• Your assignment: Each line of the entries below that includes "magnifier" belongs in your answer.

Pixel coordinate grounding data
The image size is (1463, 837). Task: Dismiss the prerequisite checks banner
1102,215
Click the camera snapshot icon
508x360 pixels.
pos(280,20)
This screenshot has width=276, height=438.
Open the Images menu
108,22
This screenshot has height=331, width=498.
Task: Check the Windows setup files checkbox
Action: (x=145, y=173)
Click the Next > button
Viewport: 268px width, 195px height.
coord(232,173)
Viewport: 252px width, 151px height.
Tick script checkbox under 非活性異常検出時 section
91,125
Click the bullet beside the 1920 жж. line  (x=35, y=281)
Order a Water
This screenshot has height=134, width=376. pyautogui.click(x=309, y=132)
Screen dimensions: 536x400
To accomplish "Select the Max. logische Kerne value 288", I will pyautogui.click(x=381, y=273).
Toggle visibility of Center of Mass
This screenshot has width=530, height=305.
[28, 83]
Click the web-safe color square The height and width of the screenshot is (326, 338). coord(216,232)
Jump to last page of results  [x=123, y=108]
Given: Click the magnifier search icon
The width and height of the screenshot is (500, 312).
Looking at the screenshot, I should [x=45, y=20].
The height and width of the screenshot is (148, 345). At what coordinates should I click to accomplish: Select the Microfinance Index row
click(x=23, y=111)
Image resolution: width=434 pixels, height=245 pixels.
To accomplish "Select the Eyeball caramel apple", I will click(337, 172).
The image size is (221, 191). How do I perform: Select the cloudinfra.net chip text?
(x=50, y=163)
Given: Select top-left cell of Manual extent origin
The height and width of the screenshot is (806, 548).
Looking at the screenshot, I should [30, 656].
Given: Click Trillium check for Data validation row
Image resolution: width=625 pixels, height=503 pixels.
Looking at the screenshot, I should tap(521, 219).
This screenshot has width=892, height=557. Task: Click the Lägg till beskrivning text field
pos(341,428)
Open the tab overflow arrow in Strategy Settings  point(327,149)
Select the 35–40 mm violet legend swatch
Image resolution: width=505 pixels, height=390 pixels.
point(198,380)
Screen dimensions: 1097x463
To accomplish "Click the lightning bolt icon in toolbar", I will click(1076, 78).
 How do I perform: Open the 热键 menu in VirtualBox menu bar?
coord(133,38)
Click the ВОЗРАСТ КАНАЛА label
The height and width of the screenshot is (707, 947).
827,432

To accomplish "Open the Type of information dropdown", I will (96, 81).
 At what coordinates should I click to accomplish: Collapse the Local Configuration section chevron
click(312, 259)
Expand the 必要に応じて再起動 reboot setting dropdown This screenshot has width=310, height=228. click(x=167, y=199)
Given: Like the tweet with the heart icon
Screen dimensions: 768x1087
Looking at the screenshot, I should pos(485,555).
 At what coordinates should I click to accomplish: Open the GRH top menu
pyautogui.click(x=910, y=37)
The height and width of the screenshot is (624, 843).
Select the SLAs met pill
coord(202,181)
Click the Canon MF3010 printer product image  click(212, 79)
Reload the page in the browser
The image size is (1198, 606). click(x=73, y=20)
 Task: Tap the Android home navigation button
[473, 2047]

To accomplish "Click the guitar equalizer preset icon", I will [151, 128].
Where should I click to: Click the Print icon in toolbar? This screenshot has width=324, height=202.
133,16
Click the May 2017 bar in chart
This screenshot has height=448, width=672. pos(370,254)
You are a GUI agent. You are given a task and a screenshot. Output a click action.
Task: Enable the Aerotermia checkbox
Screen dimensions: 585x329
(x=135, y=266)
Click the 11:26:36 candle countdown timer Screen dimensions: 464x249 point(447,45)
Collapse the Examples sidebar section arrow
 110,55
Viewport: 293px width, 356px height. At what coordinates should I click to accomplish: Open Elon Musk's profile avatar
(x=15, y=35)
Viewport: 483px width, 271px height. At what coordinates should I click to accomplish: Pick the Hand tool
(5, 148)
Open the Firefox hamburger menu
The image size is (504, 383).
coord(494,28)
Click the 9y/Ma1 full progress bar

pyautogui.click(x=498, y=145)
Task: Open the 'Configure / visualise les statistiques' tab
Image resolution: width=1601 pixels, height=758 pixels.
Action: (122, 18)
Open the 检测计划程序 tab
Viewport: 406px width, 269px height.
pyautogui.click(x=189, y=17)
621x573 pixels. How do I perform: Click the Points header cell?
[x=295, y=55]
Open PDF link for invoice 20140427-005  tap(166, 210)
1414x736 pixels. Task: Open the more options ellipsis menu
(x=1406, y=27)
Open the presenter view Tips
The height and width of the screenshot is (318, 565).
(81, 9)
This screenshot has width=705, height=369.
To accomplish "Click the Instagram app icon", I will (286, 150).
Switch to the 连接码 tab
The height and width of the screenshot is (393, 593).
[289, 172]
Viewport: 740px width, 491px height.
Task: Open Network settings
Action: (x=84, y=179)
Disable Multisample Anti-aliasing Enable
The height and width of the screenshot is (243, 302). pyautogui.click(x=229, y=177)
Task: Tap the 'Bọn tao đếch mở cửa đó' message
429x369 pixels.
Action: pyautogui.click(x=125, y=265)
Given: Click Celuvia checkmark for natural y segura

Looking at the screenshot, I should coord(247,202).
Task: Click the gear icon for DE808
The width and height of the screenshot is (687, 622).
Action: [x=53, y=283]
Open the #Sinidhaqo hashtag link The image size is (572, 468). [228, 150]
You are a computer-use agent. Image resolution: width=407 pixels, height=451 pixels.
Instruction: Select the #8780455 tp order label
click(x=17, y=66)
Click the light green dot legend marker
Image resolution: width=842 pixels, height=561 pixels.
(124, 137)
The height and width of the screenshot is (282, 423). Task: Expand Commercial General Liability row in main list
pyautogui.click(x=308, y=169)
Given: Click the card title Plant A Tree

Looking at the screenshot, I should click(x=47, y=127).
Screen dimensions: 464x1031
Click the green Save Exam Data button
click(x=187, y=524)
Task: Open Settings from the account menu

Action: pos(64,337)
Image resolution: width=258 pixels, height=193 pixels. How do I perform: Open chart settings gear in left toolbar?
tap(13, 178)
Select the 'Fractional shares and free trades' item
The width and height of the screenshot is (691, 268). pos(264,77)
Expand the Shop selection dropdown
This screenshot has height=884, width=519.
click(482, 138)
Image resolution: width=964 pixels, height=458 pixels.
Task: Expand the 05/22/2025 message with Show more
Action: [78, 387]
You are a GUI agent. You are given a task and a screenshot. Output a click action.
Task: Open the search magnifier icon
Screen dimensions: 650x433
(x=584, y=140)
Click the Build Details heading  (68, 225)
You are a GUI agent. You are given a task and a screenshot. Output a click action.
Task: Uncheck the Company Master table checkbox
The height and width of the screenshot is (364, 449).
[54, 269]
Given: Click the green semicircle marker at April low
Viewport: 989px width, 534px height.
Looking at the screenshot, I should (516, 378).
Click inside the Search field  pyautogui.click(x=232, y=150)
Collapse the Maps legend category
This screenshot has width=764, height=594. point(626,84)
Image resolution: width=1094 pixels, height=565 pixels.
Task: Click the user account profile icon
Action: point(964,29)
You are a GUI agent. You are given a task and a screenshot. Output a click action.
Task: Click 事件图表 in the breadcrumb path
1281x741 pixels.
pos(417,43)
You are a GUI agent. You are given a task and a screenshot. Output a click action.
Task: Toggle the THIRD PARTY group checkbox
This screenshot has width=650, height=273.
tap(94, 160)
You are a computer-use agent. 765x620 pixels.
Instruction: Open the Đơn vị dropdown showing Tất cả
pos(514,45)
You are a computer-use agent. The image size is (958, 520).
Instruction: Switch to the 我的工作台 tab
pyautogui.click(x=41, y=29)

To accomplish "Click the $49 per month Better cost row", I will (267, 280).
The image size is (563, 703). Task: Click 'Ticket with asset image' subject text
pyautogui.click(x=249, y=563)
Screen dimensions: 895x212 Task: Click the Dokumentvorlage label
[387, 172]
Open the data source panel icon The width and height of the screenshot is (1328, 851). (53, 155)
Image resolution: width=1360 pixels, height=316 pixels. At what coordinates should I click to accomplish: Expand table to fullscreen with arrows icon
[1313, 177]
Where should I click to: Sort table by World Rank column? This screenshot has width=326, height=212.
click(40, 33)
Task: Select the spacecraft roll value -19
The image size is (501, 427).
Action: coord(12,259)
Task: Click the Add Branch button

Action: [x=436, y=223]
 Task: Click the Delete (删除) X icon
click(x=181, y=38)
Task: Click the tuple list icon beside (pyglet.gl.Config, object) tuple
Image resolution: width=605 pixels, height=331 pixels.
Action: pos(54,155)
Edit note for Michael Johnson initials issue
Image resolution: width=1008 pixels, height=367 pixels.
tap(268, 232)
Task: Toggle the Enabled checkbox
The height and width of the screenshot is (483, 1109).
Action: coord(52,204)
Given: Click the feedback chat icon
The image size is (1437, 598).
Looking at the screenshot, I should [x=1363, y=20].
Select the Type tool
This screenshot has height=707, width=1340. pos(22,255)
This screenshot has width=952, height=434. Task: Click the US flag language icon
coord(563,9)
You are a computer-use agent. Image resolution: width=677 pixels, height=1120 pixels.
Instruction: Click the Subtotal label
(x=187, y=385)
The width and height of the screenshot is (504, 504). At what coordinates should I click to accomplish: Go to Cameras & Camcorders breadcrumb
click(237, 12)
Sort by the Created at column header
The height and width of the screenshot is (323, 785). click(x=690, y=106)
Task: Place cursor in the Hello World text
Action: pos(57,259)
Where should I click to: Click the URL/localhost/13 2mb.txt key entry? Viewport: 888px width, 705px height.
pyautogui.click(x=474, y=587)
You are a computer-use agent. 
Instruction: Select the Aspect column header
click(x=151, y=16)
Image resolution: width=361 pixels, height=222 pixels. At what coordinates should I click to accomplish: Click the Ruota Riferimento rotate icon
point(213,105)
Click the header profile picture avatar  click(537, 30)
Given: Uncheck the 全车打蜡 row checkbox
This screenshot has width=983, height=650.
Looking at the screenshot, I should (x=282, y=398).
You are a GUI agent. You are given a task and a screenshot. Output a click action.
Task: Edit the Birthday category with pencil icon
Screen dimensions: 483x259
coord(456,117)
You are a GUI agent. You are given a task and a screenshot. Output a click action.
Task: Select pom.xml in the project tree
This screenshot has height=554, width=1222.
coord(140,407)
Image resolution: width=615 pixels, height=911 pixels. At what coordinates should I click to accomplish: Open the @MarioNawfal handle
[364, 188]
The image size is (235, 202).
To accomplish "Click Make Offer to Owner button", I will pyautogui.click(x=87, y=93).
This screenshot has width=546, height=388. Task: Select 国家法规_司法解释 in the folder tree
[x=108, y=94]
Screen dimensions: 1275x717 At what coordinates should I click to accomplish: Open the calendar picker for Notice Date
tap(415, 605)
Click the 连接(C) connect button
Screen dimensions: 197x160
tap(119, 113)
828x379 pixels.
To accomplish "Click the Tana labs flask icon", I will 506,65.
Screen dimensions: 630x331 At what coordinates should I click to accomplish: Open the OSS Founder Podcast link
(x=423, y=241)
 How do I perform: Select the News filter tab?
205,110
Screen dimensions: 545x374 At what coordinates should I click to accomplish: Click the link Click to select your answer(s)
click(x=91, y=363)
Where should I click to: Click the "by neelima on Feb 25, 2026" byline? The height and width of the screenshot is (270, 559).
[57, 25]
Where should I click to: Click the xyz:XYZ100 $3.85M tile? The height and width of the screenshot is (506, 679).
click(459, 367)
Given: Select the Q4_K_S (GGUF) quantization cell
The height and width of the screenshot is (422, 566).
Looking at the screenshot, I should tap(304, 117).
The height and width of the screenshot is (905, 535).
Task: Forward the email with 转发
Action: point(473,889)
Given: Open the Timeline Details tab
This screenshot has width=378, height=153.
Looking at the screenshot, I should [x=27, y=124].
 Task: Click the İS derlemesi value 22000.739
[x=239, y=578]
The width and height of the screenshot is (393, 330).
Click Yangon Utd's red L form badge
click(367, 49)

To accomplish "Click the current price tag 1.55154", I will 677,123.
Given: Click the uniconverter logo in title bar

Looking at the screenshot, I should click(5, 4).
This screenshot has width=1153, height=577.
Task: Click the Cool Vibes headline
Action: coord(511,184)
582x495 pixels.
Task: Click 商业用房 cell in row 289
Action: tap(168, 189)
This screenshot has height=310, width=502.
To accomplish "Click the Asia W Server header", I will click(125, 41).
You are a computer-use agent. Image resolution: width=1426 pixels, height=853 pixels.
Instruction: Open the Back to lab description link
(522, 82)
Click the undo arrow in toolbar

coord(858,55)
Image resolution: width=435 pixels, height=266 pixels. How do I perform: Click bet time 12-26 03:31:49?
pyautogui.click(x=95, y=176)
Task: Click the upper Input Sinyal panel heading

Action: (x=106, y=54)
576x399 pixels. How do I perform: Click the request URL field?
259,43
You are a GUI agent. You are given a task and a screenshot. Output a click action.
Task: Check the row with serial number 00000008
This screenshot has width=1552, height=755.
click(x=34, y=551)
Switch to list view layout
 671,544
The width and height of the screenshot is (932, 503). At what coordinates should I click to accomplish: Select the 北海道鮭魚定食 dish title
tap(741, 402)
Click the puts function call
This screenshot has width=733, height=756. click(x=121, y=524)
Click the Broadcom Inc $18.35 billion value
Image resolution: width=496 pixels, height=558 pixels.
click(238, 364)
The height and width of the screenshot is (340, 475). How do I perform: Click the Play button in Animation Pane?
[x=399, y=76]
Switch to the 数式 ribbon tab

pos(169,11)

• Exercise solution:
Given: Click the magnifier search icon
Task: Open the search magnifier icon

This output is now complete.